• Problem statement
After reading the data below, copy out every line that contains the word "computer".

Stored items
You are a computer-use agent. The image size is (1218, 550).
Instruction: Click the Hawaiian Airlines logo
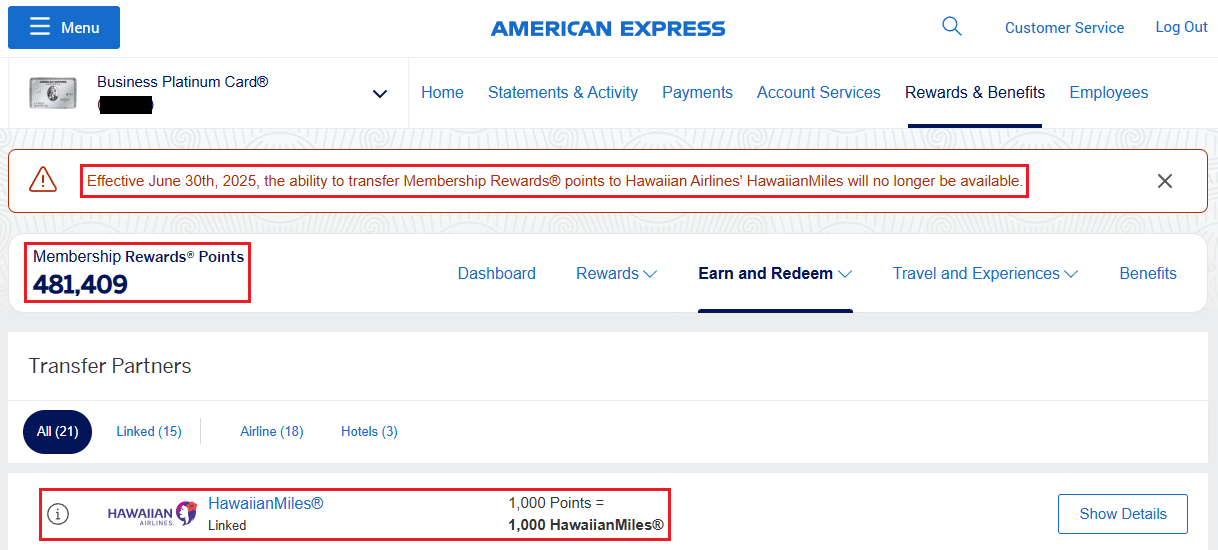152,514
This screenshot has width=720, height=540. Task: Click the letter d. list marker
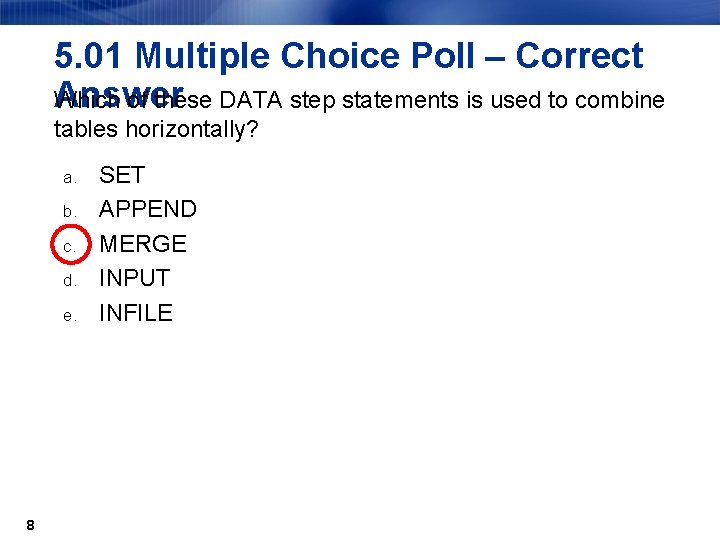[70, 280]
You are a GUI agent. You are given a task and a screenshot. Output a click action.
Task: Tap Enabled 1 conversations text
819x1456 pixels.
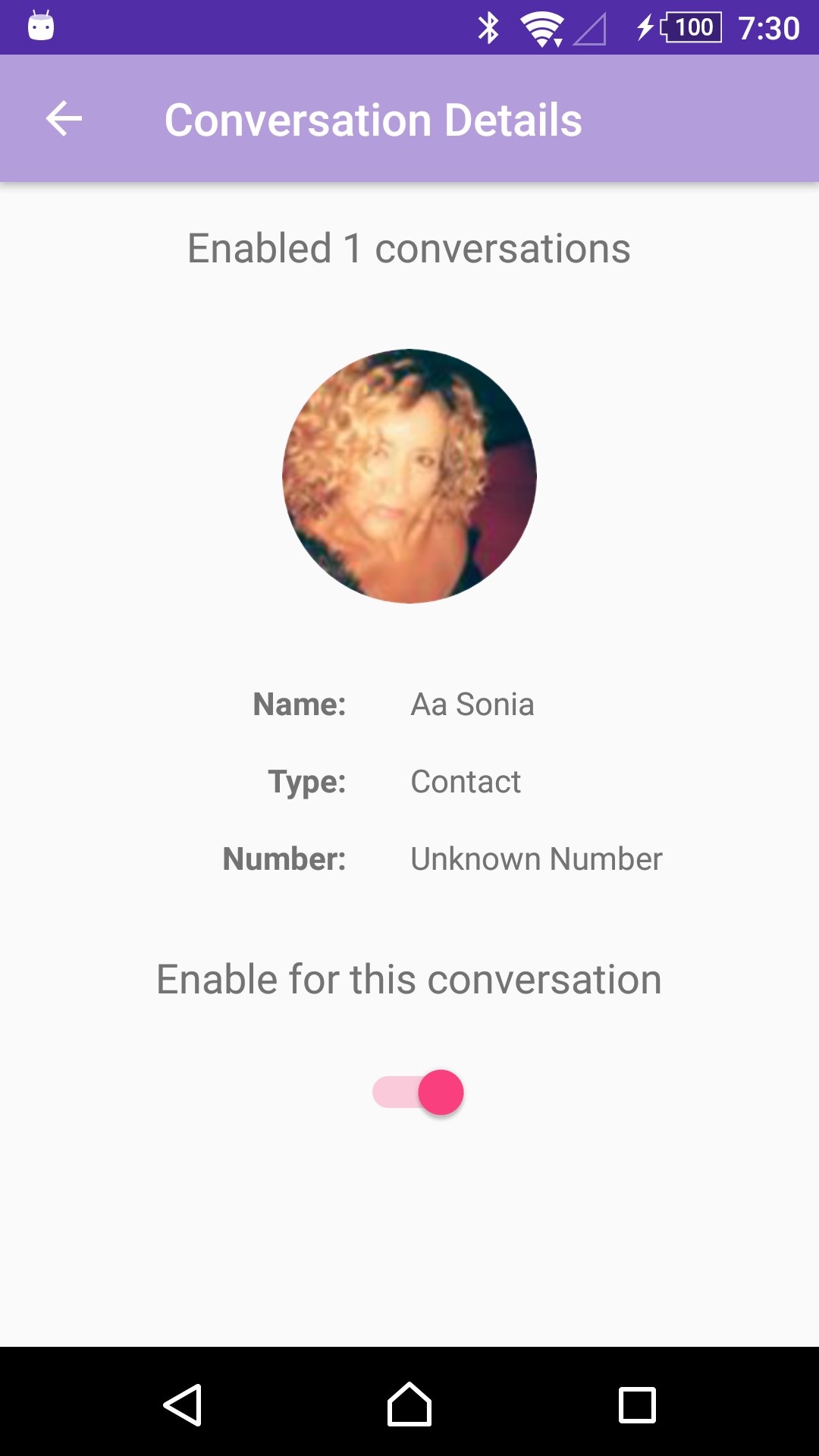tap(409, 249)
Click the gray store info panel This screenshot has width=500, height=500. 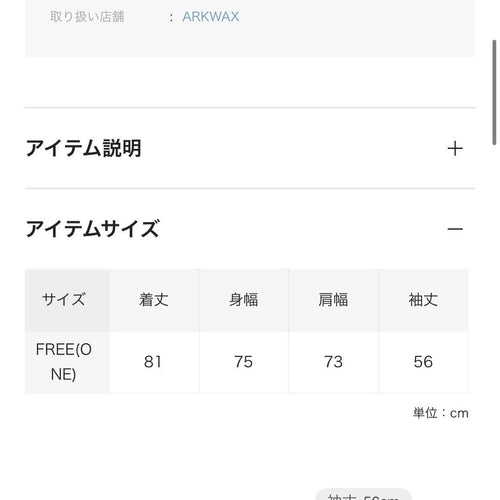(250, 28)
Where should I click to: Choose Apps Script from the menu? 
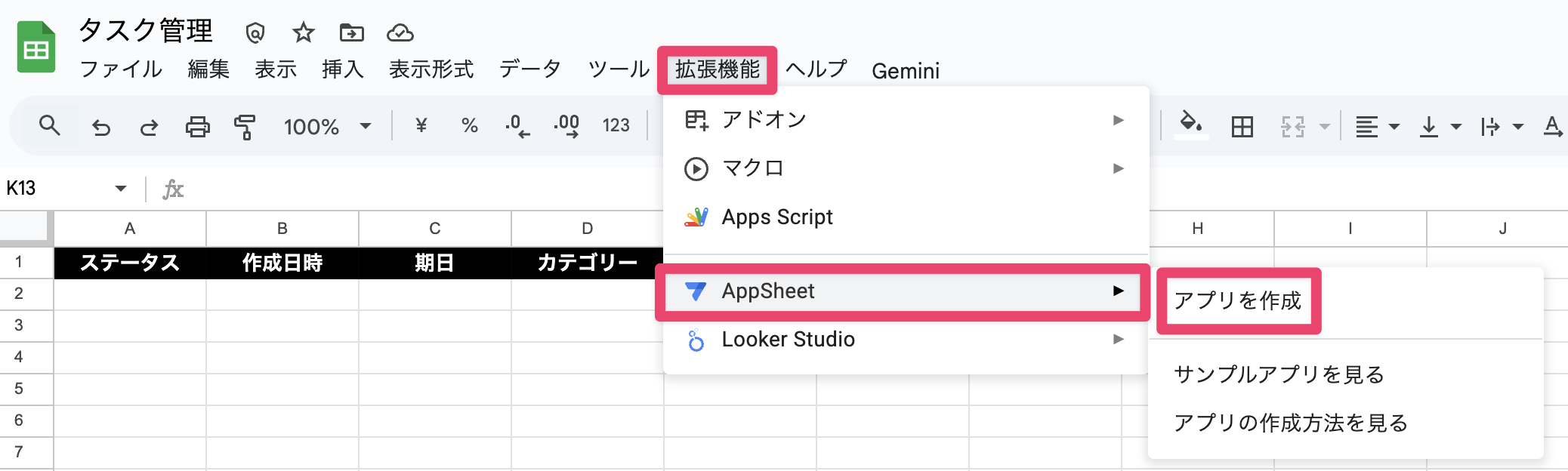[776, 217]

* * *

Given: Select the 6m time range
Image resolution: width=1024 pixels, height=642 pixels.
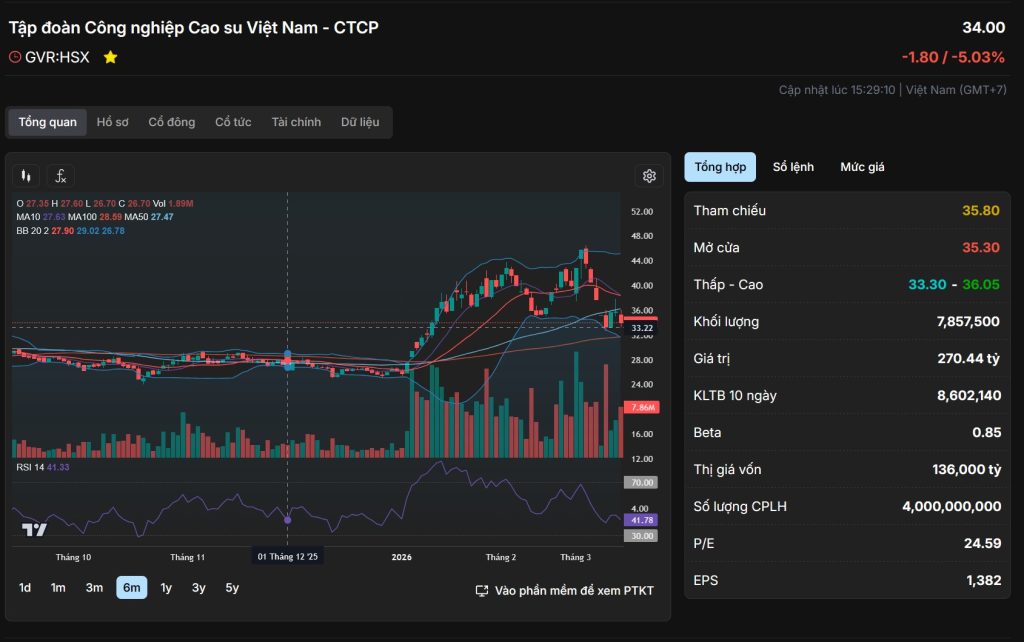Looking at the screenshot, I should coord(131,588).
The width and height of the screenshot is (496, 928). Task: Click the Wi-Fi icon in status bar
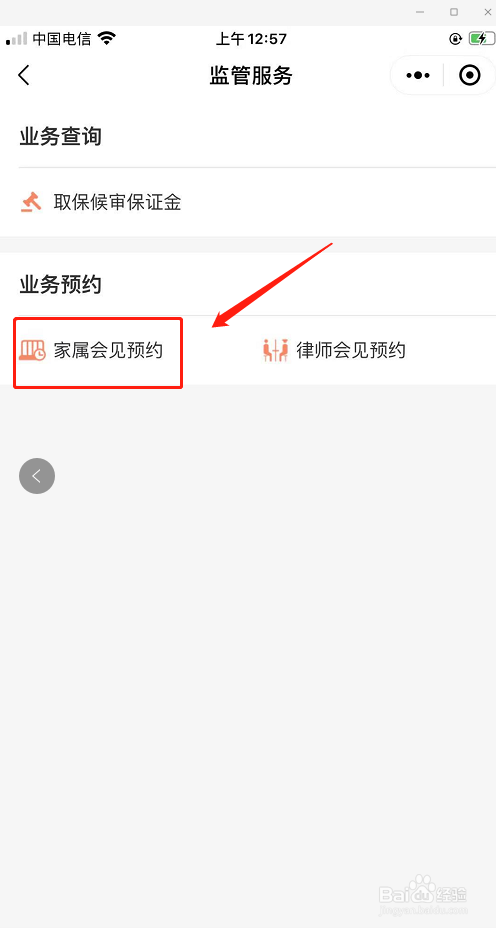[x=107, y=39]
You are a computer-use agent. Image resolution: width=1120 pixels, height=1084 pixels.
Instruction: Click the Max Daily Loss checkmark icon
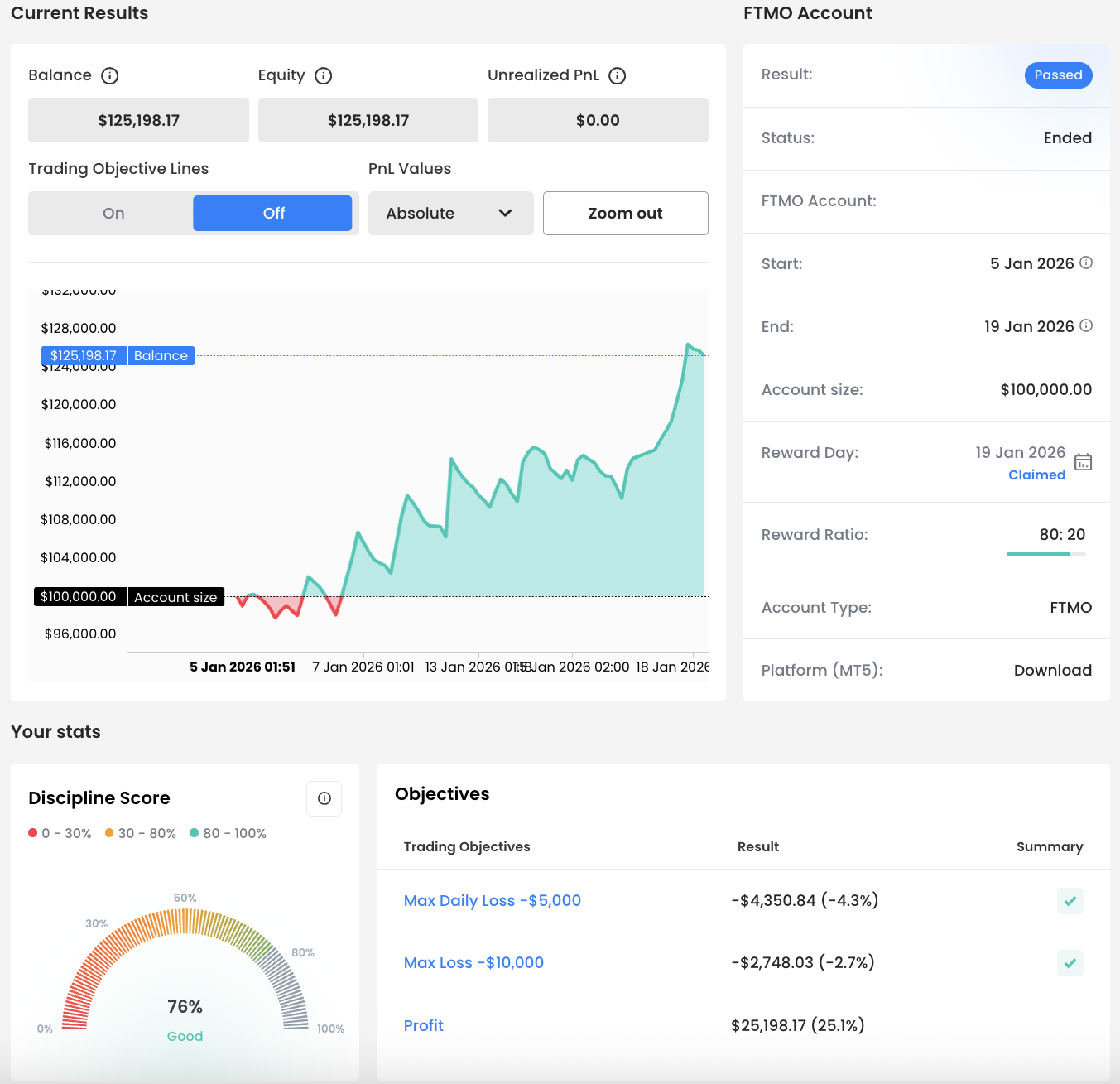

• Response area
You are a computer-use agent. The image size is (1218, 550).
You are a computer-use agent. Image resolution: width=1120 pixels, height=1084 pixels.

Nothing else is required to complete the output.